Um die verdeckte Observation und Überwachung zu verbessern, schließen sich europäische Behörden in drei Netzwerken zusammen. Polizeien aus Osteuropa, Finnland und Malta sind Mitglied der 2017 in Prag gegründeten „Surveillance Cooperation Group“ (SCG). Die Staaten des Westbalkan sowie Österreich schließen sich im „Surveillance Expert Network for Southeast Europe“ (SENSEE) zusammen. Alle übrigen EU-Mitgliedstaaten, die assoziierten Schengen-Mitglieder Norwegen und die Schweiz sowie Europol organisieren sich in der „European Surveillance Group“ (ESG). Auch Großbritannien arbeitet dort mit.
„Einheitliches gesamteuropäisches Überwachungsnetz“Sämtliche Überwachungsnetzwerke gehören nicht zur Europäischen Union, die Bundesregierung bezeichnet sie als „informell“. Im Rahmen des deutschen EU-Ratsvorsitzes schlägt das Bundesinnenministerium nun vor, die Strukturen unter dem Dach der „European Surveillance Group“ zusammenzuführen. Damit würde „ein einheitliches gesamteuropäisches Überwachungsnetz“ entstehen, das Techniken und Methoden der verdeckten Überwachung europaweit standardisiert und die grenzüberschreitende Observation vereinfacht.
Mit der Zusammenlegung wollen die Behörden auf veränderte Kriminalitätsphänomene und damit verbundene neuen Tatmodi reagieren.
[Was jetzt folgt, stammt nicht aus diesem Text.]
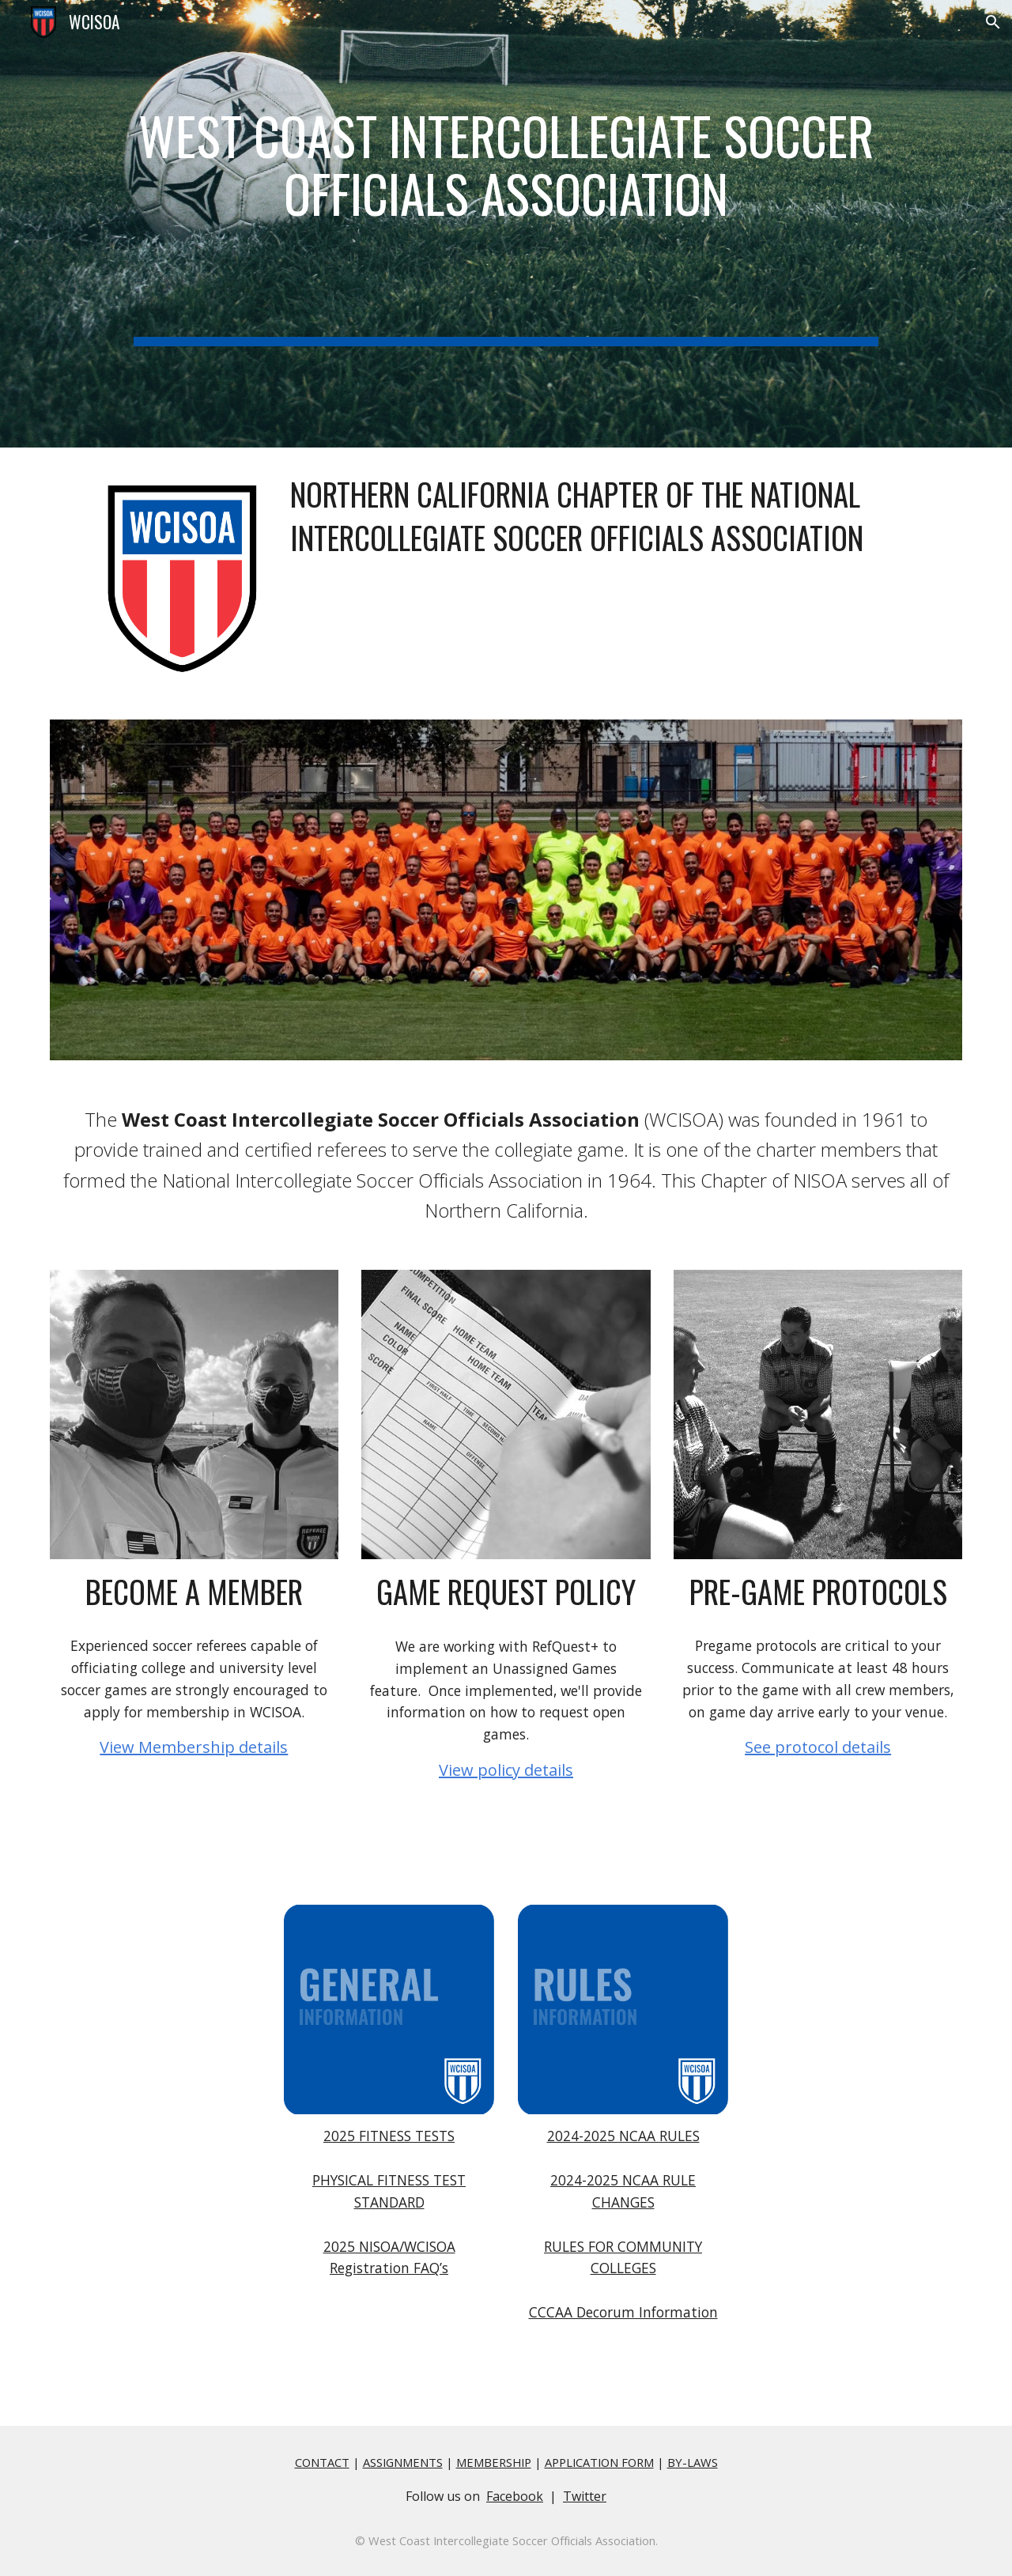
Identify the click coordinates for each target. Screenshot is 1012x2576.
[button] (993, 22)
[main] (505, 224)
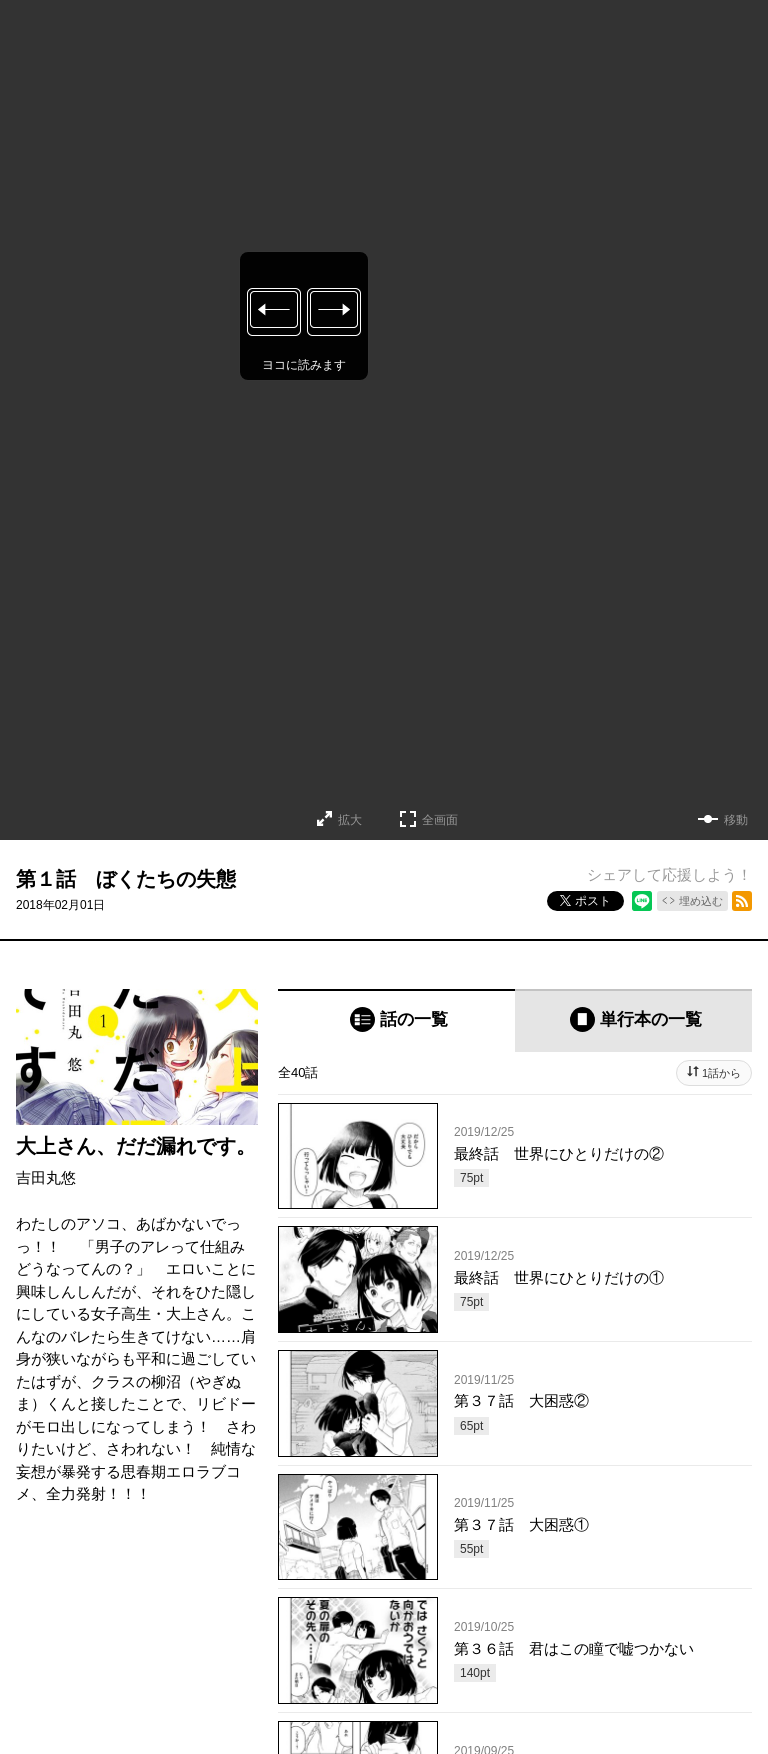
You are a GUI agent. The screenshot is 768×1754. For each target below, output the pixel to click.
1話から (721, 1073)
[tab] (396, 1020)
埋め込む (701, 901)
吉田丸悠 (46, 1177)
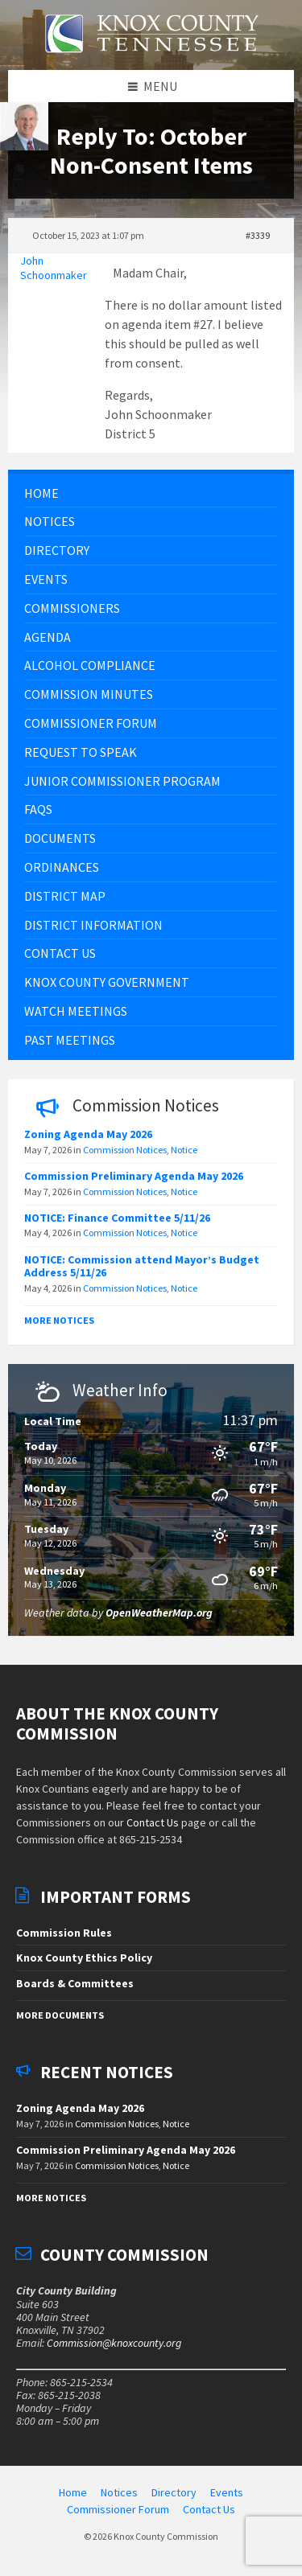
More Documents (60, 2015)
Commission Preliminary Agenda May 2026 (133, 1176)
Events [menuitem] (226, 2492)
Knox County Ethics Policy (84, 1957)
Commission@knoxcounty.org (114, 2343)
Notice (184, 1150)
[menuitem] (151, 493)
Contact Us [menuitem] (209, 2509)
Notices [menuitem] (119, 2492)
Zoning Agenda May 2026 (88, 1134)
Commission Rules (64, 1932)
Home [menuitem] (73, 2492)
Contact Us (152, 1822)
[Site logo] (151, 62)
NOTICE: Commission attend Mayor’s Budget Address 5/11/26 (141, 1266)
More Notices (59, 1320)
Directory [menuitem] (174, 2492)
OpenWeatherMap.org (159, 1612)
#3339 (258, 235)
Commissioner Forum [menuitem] (118, 2509)
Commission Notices (125, 1150)
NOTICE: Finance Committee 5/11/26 (117, 1217)
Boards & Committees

Dem Vorschlag zufolge seien beispielsweise im Bereich des islamischen Terrorismus „bedeutende Veränderungen bei den Schauplätzen und Instrumenten“ festgestellt worden.
Genannt werden Anschläge, die nicht mehr nur in Gruppen, sondern auch von Einzelnen verübt werden. Immer noch würden beispielsweise Lastwagen zur Ausführung von Straftaten genutzt. Nach dem Anschlag auf den Weihnachtsmarkt am Breitscheidplatz hat die Berliner Polizei im Rahmen der ESG unter dem Namen „Berlin Truck Concept“ entsprechende Schulungen angeboten, zu deren Inhalt ist jedoch nichts bekannt.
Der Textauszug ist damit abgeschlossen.